PS 2: liebe Dora! Zu glauben, dass die UdSSR bzw. andere Staaten mit
"Marxismus" nichts zu tun haben, ist reines Wunschdenken. Wir kommen nicht
daran vorbei, aber ein "kommunistisches" oder "marxistisches"
Gesellschaftssystem kann nicht demokratisch sein. Dieses System kann die
individuelle Gestaltungs- und Unternehmensfreiheit nicht akzeptieren und die
rein staatliche Erzeugung und Verteilung von Guetern wird ab einer
bestimmten Groesse immer wieder nur hoechst buerokratisch funktionieren und
so zu Versorgungsengpaessen fuehren.

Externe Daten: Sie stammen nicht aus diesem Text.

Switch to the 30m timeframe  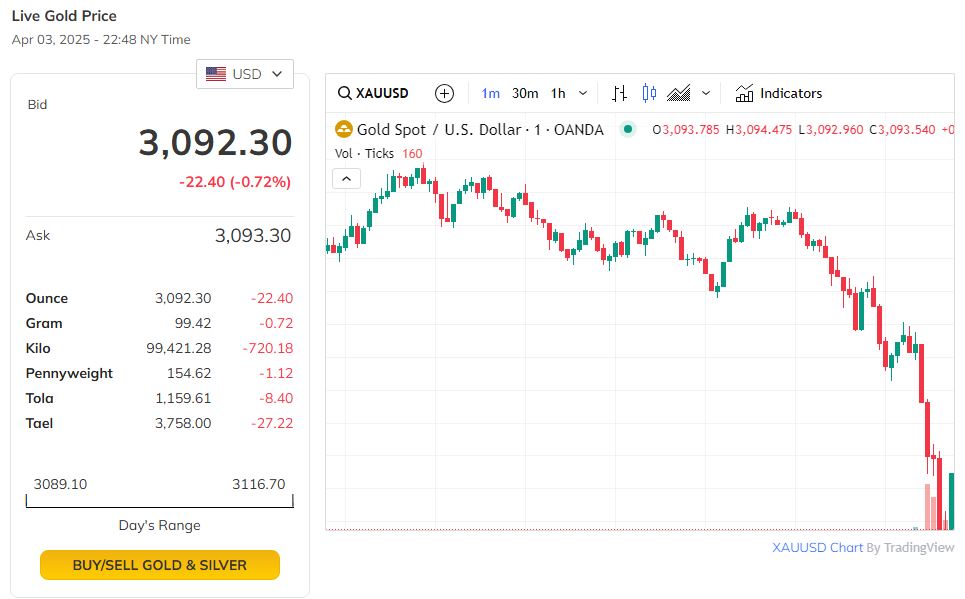click(525, 93)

Allen diesen Staaten (die sich ja
teilweise auch als "marxistisch" definieren) ist gemein: Es gibt keine
Ersatzteile; die Bevoelkerung wird zwangsumgesiedelt oder einer bestimmten
Arbeit einfach zugeteilt; wer Geld hat, kann wenig bis gar nichts einkaufen,
weil Regale leer sind; die Stromversorgung funktioniert nicht.... Und in
Nordkorea ist dieses System so absurd, dass taeglich Millionen Menschen
unterwegs sind, um irgendwo irgendetwas essbares bzw. verwertbares zu finden
(da hat es jeder Bettler in New York tausendmal "schoener") und hinter
jeweils vier bis fuenf arbeitende Menschen ein Aufpasser steht, ein Mann
oder eine Frau von der Regierung, der/die nichts anderes tut als darauf
aufzupassen, dass auch brav gearbeitet wird.

Und es ist wirklich kaum zu glauben: Aber hunderte Menschen der normalen
Bevoelkerung muessen auf den naechsten U-Bahnzug (hoffentlich kommt er bald)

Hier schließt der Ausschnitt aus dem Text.